Archived - Frequently Asked Questions About the Annual Financial Report 2016
A. The Annual Financial Report (AFR) provides an overview of the Government of Canada’s financial results for the fiscal year ended March 31, 2016.
The AFR also includes condensed consolidated financial statements of the Government and the audit opinion of the Auditor General of Canada.
The purpose of the AFR is to provide information regarding the Government’s annual financial results at the earliest opportunity, once the results have been finalized and the statements have been audited by the Auditor General of Canada.
The complete consolidated financial statements will be made available on the Public Services and Procurement Canada website once the Public Accounts of Canada 2016 have been tabled in Parliament.
A. The following are the highlights:
- The AFR shows a budgetary deficit of $1.0 billion for 2015–16.
- Revenues increased by $13.1 billion, or 4.6 per cent, from 2014–15, largely reflecting growth in income tax revenues and other taxes and duties.
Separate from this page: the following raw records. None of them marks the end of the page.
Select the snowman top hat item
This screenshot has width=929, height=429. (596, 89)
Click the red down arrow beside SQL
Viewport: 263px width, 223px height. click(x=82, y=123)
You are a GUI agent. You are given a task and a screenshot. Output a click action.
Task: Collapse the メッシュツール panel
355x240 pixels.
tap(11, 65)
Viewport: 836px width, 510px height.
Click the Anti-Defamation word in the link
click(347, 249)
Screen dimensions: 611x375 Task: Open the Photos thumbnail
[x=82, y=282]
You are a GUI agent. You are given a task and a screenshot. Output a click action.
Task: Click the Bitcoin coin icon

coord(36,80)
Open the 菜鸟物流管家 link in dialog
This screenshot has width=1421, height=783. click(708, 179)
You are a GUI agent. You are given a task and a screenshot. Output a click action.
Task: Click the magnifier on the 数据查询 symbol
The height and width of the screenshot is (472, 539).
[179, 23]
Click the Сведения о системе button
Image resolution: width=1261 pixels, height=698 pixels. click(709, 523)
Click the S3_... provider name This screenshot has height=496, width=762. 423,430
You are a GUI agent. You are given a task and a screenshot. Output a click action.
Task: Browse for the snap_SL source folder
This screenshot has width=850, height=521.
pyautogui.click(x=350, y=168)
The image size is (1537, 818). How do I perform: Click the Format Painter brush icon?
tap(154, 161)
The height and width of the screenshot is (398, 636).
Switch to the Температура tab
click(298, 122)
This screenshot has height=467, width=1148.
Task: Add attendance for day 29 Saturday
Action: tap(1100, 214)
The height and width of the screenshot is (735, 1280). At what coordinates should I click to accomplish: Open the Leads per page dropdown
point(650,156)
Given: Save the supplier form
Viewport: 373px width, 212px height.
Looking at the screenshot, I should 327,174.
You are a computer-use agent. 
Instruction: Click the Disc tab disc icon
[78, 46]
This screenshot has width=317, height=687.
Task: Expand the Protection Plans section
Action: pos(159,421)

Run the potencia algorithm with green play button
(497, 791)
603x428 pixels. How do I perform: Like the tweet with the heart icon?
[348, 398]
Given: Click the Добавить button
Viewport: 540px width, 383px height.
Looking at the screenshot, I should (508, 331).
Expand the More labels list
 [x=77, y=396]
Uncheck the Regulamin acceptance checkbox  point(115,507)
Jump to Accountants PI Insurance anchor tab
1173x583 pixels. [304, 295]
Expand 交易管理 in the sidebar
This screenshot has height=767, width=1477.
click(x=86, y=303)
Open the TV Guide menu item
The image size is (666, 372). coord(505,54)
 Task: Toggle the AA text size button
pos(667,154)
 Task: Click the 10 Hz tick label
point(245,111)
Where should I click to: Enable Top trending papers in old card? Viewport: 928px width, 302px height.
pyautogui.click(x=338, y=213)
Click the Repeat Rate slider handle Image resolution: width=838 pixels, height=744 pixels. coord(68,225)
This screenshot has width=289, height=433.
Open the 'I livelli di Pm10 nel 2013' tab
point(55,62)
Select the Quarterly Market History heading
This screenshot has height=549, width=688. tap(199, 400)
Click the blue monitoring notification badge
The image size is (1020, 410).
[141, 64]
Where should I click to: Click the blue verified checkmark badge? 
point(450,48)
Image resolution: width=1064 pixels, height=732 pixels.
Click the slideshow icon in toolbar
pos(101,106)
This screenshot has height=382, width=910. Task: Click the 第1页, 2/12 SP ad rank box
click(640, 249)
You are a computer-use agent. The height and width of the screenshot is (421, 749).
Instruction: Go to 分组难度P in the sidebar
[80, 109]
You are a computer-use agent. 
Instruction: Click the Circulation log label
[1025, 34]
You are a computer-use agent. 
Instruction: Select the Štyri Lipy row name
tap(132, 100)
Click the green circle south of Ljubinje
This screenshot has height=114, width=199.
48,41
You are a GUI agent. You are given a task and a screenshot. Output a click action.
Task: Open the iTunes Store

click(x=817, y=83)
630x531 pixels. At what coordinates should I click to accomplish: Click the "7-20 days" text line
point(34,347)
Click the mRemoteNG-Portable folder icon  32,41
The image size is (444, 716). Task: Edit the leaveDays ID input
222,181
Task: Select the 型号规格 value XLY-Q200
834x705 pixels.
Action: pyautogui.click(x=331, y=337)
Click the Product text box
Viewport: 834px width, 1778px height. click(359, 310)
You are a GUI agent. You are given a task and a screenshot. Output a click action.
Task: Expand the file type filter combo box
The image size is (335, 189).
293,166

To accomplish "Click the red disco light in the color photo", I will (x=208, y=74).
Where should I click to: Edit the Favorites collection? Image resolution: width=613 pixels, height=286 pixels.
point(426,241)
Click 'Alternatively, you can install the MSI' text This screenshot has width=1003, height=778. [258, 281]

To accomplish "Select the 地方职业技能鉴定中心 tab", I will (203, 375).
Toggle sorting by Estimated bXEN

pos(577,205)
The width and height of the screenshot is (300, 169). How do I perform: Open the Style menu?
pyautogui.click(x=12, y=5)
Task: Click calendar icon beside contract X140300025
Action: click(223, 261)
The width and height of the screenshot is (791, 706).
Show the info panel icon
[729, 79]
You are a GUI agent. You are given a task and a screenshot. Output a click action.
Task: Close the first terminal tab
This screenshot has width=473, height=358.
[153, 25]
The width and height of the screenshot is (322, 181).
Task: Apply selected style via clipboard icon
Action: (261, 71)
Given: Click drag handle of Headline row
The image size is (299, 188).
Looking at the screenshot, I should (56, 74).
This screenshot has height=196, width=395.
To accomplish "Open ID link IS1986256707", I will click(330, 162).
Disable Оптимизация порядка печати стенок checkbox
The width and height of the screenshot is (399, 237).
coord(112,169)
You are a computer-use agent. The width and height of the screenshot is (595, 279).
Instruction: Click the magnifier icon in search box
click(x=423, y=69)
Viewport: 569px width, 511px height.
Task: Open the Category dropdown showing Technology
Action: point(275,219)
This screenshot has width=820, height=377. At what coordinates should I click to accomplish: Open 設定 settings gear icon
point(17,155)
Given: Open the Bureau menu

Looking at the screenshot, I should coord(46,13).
- Program expenses increased by $17.0 billion, or 6.7 per cent, reflecting increases in major transfers to persons and other levels of government and direct program expenses.
- Canada’s total government net debt-to-GDP (gross domestic product) ratio stood at 26.7 per cent in 2015—the lowest in the Group of Seven (G7).
A. The federal debt (accumulated deficit) is the federal government’s main measure of debt. It is equal to the Government’s total liabilities less total assets, measured on a Public Accounts basis.
Net debt is the difference between total liabilities and financial assets.
International comparisons of net debt, such as those published by the IMF, are made on a total government, National Accounts basis, which for Canada includes the net debt of the federal, provincial/territorial and local governments, as well as the net assets in the Canada Pension Plan and Québec Pension Plan.
Further information on these debt measures can be found in the annex of the AFR.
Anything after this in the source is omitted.